[python] Best way to handle list.index(might-not-exist) in python?

I have code which looks something like this:

thing_index = thing_list.index(thing)
otherfunction(thing_list, thing_index)

ok so that's simplified but you get the idea. Now thing might not actually be in the list, in which case I want to pass -1 as thing_index. In other languages this is what you'd expect index() to return if it couldn't find the element. In fact it throws a ValueError.

I could do this:

try:
    thing_index = thing_list.index(thing)
except ValueError:
    thing_index = -1
otherfunction(thing_list, thing_index)

But this feels dirty, plus I don't know if ValueError could be raised for some other reason. I came up with the following solution based on generator functions, but it seems a little complex:

thing_index = ( [(i for i in xrange(len(thing_list)) if thing_list[i]==thing)] or [-1] )[0]

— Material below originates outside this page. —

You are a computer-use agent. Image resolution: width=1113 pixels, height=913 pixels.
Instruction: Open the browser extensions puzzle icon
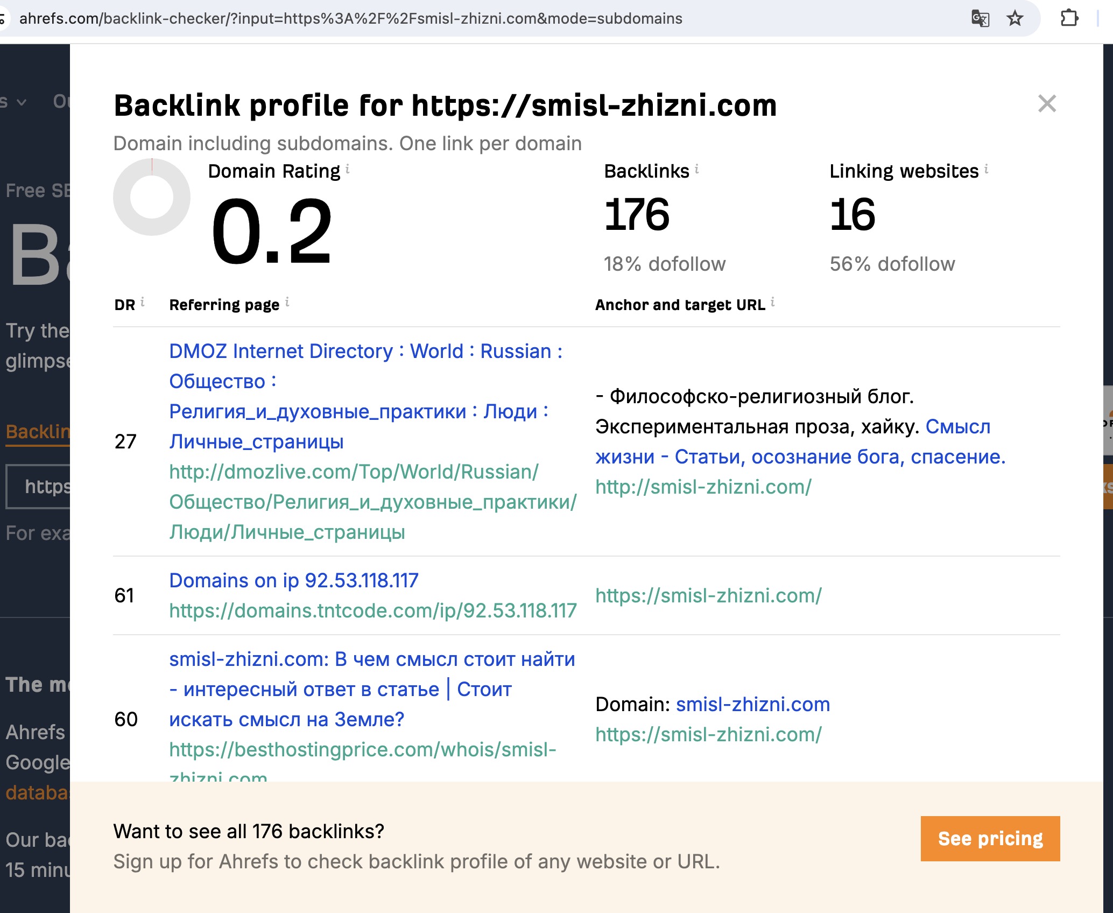click(1069, 19)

Is there a cleaner way to achieve the same thing? Let's assume the list isn't sorted.

This question is related to python list find indexing

The answer is


I have the same issue with the ".index()" method on lists. I have no issue with the fact that it throws an exception but I strongly disagree with the fact that it's a non-descriptive ValueError. I could understand if it would've been an IndexError, though.

I can see why returning "-1" would be an issue too because it's a valid index in Python. But realistically, I never expect a ".index()" method to return a negative number.

Here goes a one liner (ok, it's a rather long line ...), goes through the list exactly once and returns "None" if the item isn't found. It would be trivial to rewrite it to return -1, should you so desire.

indexOf = lambda list, thing: \
            reduce(lambda acc, (idx, elem): \
                   idx if (acc is None) and elem == thing else acc, list, None)

How to use:

>>> indexOf([1,2,3], 4)
>>>
>>> indexOf([1,2,3], 1)
0
>>>

There is nothing wrong with your code that uses ValueError. Here's yet another one-liner if you'd like to avoid exceptions:

thing_index = next((i for i, x in enumerate(thing_list) if x == thing), -1)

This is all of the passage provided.